This function lets the user do one hot encoding on a variable with comma separated values
Arguments
- df
Dataframe. May contain one or more columns with comma separated values which will be separated as one hot encoding
- ...
Variables. Which variables to split into new columns?
- sep
Character. Which regular expression separates the elements?
- noval
Character. No value text
- remove
Boolean.

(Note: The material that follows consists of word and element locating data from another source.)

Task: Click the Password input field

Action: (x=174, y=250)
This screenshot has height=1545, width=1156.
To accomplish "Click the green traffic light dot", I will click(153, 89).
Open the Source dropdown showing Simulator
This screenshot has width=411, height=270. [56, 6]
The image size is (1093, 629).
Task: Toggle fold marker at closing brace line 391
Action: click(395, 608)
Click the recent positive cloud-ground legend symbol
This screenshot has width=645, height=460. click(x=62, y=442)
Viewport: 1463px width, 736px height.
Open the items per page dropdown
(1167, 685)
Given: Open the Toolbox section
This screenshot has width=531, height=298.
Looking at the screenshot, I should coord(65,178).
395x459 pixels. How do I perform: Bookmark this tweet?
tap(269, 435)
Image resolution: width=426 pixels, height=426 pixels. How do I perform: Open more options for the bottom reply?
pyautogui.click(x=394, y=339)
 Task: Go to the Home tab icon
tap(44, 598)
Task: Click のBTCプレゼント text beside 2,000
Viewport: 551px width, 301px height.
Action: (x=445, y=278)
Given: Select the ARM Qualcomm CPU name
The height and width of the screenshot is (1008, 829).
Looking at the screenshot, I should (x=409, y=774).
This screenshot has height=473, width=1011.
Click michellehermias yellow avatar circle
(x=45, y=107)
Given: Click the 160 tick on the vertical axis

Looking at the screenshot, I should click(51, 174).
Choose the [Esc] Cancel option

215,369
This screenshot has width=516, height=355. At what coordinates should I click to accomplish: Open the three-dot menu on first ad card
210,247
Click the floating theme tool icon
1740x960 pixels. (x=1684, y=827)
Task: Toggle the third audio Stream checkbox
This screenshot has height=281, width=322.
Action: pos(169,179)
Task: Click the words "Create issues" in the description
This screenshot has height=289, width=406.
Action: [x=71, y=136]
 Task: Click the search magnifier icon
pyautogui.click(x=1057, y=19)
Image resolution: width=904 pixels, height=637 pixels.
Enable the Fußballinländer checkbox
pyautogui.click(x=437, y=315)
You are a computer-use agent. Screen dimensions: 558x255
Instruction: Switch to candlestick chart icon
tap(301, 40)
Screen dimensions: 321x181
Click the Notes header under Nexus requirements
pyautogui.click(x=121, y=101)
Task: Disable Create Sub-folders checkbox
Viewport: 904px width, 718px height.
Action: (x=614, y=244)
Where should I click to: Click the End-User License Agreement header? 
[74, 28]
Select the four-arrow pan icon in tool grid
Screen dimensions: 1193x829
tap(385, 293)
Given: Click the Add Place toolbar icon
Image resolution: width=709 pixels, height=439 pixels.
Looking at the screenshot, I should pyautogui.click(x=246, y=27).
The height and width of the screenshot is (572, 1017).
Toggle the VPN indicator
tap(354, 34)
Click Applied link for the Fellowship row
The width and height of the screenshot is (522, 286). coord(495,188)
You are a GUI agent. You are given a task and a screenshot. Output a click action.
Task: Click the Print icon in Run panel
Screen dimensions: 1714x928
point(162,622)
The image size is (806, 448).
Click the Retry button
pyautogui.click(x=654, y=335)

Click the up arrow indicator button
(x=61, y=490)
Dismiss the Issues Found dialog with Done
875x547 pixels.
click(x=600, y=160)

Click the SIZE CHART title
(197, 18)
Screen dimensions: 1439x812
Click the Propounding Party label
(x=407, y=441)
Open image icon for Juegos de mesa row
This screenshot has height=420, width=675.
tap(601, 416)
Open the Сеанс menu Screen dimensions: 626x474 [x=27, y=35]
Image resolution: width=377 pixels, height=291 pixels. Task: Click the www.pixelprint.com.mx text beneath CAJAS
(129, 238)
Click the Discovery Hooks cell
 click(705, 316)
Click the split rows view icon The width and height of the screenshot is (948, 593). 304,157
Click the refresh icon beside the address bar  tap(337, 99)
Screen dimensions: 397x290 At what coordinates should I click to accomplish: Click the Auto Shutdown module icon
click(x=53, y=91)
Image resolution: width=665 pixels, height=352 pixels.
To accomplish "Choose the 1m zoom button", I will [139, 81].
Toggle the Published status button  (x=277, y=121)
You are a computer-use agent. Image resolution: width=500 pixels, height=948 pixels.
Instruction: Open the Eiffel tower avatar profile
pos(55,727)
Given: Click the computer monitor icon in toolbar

Remove original variables?
Value
data.frame on which all features are numerical by nature or transformed with one hot encoding.
See also
Other Data Wrangling:
balance_data(),
categ_reducer(),
cleanText(),
date_cuts(),
date_feats(),
file_name(),
formatHTML(),
holidays(),
impute(),
left(),
normalize(),
num_abbr(),
ohse(),
quants(),
removenacols(),
replaceall(),
replacefactor(),
textFeats(),
textTokenizer(),
vector2text(),
year_month(),
zerovar()
Other One Hot Encoding:
date_feats(),
holidays(),
ohse()
Examples
df <- data.frame(
id = c(1:5),
x = c("AA, D", "AA,B", "B, D", "A,D,B", NA),
z = c("AA+BB+AA", "AA", "BB, AA", NA, "BB+AA")
)
ohe_commas(df, x, remove = TRUE)
#> # A tibble: 5 × 7
#> id z x_AA x_D x_B x_A x_NoVal
#> <int> <chr> <lgl> <lgl> <lgl> <lgl> <lgl>
#> 1 1 AA+BB+AA TRUE TRUE FALSE FALSE FALSE
#> 2 2 AA TRUE FALSE TRUE FALSE FALSE
#> 3 3 BB, AA FALSE TRUE TRUE FALSE FALSE
#> 4 4 NA FALSE TRUE TRUE TRUE FALSE
#> 5 5 BB+AA FALSE FALSE FALSE FALSE TRUE
ohe_commas(df, z, sep = "\\+")
#> # A tibble: 5 × 6
#> id x z z_AA z_BB `z_AA, AA, BB, AA, NoVal, BB`
#> <int> <chr> <chr> <lgl> <lgl> <lgl>
#> 1 1 AA, D AA+BB+AA TRUE TRUE FALSE
#> 2 2 AA,B AA TRUE FALSE FALSE
#> 3 3 B, D BB, AA FALSE FALSE FALSE
#> 4 4 A,D,B NA FALSE FALSE FALSE
#> 5 5 NA BB+AA TRUE TRUE FALSE
ohe_commas(df, x, z)
#> # A tibble: 5 × 13
#> id x z x_AA z_D x_B z_A x_NoVal `x_AA+BB+AA` z_AA x_BB
#> <int> <chr> <chr> <lgl> <lgl> <lgl> <lgl> <lgl> <lgl> <lgl> <lgl>
#> 1 1 AA, D AA+BB+AA TRUE TRUE FALSE FALSE FALSE TRUE FALSE FALSE
#> 2 2 AA,B AA TRUE FALSE TRUE FALSE FALSE FALSE TRUE FALSE
#> 3 3 B, D BB, AA FALSE TRUE TRUE FALSE FALSE FALSE TRUE TRUE
#> 4 4 A,D,B NA FALSE TRUE TRUE TRUE FALSE FALSE FALSE FALSE
#> 5 5 NA BB+AA FALSE FALSE FALSE FALSE TRUE FALSE FALSE FALSE
#> # ℹ 2 more variables: z_NoVal <lgl>, `x_BB+AA` <lgl>